_The task_
Please reproduce the rows verbatim, starting at the line containing "Image resolution: width=1470" and ending at the line containing "point(301,320)", with both of those lines included.

_Record set_
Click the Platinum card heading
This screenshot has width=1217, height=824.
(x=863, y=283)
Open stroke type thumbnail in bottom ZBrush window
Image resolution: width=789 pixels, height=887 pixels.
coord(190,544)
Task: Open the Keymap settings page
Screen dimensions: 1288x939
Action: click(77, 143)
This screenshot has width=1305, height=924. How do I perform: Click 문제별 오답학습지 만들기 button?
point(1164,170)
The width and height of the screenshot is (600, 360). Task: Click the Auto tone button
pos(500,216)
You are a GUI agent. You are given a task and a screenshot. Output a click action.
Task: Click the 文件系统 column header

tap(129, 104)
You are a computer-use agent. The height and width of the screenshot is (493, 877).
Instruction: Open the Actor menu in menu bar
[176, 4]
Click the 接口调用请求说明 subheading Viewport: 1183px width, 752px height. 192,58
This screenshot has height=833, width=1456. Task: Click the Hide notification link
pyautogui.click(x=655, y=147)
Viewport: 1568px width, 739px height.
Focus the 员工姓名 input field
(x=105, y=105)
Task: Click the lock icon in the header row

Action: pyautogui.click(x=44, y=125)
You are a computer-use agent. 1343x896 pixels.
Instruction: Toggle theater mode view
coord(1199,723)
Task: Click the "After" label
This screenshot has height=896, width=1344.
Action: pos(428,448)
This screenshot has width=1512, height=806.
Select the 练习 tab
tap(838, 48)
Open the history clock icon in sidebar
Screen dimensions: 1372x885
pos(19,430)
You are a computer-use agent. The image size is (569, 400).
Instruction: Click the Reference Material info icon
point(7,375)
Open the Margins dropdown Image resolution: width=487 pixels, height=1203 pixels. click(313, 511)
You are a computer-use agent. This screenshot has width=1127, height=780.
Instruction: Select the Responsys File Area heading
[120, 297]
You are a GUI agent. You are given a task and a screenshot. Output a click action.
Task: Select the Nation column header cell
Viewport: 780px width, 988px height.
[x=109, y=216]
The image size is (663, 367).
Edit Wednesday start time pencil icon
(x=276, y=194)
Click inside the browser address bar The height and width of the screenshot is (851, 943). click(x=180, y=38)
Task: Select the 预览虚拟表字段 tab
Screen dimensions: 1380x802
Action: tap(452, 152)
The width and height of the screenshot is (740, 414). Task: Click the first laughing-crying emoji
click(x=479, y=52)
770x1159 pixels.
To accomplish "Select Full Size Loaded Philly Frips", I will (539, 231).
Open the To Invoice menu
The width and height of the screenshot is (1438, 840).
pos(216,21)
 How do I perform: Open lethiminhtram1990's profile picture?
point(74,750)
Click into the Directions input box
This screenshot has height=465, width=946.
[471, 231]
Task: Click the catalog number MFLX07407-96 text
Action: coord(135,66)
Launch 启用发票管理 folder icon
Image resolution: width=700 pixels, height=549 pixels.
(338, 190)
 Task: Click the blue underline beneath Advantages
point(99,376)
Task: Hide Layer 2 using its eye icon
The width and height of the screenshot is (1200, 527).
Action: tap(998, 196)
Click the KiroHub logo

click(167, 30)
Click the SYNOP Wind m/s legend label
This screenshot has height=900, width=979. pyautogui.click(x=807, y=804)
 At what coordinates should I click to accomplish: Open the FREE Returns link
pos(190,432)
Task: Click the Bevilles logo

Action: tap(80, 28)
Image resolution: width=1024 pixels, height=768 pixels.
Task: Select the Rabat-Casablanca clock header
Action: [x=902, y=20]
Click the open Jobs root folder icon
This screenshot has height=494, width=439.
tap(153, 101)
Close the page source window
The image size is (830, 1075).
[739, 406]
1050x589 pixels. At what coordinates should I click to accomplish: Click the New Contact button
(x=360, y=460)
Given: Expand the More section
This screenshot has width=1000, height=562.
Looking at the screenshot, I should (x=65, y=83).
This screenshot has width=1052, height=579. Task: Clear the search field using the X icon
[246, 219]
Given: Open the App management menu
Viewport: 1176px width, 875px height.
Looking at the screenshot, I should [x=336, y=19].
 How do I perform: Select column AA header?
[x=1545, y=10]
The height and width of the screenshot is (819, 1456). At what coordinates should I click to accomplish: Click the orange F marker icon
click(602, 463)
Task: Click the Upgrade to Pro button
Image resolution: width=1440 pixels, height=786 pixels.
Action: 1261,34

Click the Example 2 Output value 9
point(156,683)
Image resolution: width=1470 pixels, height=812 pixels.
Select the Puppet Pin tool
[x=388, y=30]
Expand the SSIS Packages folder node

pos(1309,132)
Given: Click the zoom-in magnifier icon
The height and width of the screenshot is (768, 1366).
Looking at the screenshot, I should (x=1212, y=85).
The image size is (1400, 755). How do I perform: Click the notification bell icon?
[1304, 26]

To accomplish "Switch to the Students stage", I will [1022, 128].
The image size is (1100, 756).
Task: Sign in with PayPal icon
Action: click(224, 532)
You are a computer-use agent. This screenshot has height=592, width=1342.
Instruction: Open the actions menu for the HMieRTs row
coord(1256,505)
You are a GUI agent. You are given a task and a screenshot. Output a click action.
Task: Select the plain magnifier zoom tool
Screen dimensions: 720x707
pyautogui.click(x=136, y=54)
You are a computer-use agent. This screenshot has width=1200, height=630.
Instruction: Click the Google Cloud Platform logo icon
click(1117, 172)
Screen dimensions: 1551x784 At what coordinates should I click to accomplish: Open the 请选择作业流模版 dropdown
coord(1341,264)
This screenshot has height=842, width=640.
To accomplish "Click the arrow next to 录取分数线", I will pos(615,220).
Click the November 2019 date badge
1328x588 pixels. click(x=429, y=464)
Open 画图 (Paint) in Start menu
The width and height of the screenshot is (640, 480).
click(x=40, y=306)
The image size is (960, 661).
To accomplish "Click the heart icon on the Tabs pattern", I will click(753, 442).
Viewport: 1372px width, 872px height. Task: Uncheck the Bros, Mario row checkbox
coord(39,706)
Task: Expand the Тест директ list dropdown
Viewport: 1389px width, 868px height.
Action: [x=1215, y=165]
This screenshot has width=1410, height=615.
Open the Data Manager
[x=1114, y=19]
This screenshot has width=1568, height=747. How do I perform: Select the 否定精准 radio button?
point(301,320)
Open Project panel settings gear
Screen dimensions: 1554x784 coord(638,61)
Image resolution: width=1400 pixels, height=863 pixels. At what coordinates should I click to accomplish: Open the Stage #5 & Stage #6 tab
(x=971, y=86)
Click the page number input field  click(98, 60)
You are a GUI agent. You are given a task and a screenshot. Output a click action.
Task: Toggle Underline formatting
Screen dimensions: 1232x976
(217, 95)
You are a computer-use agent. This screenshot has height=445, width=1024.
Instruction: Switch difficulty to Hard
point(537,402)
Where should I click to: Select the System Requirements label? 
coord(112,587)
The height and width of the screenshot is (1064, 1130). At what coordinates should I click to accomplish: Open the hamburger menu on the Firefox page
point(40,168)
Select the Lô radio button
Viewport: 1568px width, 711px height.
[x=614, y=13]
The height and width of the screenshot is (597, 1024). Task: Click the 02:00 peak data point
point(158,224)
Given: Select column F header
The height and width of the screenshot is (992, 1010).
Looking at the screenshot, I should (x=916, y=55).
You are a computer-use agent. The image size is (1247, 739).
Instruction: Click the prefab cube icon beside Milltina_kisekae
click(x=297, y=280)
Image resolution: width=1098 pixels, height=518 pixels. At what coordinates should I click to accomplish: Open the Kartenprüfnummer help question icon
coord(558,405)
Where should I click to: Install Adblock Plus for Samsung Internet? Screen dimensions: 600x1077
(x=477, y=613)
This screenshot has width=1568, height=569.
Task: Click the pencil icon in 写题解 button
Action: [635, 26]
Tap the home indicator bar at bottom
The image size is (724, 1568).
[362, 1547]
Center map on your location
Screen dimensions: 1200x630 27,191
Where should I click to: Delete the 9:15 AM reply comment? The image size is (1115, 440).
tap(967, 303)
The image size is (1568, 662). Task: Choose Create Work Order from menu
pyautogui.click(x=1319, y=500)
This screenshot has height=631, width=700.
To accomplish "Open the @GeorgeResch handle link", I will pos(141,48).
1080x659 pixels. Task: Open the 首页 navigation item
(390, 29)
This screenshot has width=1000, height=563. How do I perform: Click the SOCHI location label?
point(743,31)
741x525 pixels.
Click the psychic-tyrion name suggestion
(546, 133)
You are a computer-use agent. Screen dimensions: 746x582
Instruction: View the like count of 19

_Problem solution_
Image resolution: width=1470 pixels, height=812 pixels.
Select the Puppet Pin tool
[x=388, y=30]
Expand the SSIS Packages folder node

pos(1309,132)
Given: Click the zoom-in magnifier icon
The height and width of the screenshot is (768, 1366).
Looking at the screenshot, I should (x=1212, y=85).
The image size is (1400, 755). How do I perform: Click the notification bell icon?
[1304, 26]

To accomplish "Switch to the Students stage", I will [1022, 128].
The image size is (1100, 756).
Task: Sign in with PayPal icon
Action: click(224, 532)
You are a computer-use agent. This screenshot has height=592, width=1342.
Instruction: Open the actions menu for the HMieRTs row
coord(1256,505)
You are a GUI agent. You are given a task and a screenshot. Output a click action.
Task: Select the plain magnifier zoom tool
Screen dimensions: 720x707
pyautogui.click(x=136, y=54)
You are a computer-use agent. This screenshot has width=1200, height=630.
Instruction: Click the Google Cloud Platform logo icon
click(1117, 172)
Screen dimensions: 1551x784 At what coordinates should I click to accomplish: Open the 请选择作业流模版 dropdown
coord(1341,264)
This screenshot has height=842, width=640.
To accomplish "Click the arrow next to 录取分数线", I will pos(615,220).
Click the November 2019 date badge
1328x588 pixels. click(x=429, y=464)
Open 画图 (Paint) in Start menu
The width and height of the screenshot is (640, 480).
click(x=40, y=306)
The image size is (960, 661).
To accomplish "Click the heart icon on the Tabs pattern", I will click(753, 442).
Viewport: 1372px width, 872px height. Task: Uncheck the Bros, Mario row checkbox
coord(39,706)
Task: Expand the Тест директ list dropdown
Viewport: 1389px width, 868px height.
Action: [x=1215, y=165]
This screenshot has width=1410, height=615.
Open the Data Manager
[x=1114, y=19]
This screenshot has width=1568, height=747. How do I perform: Select the 否定精准 radio button?
point(301,320)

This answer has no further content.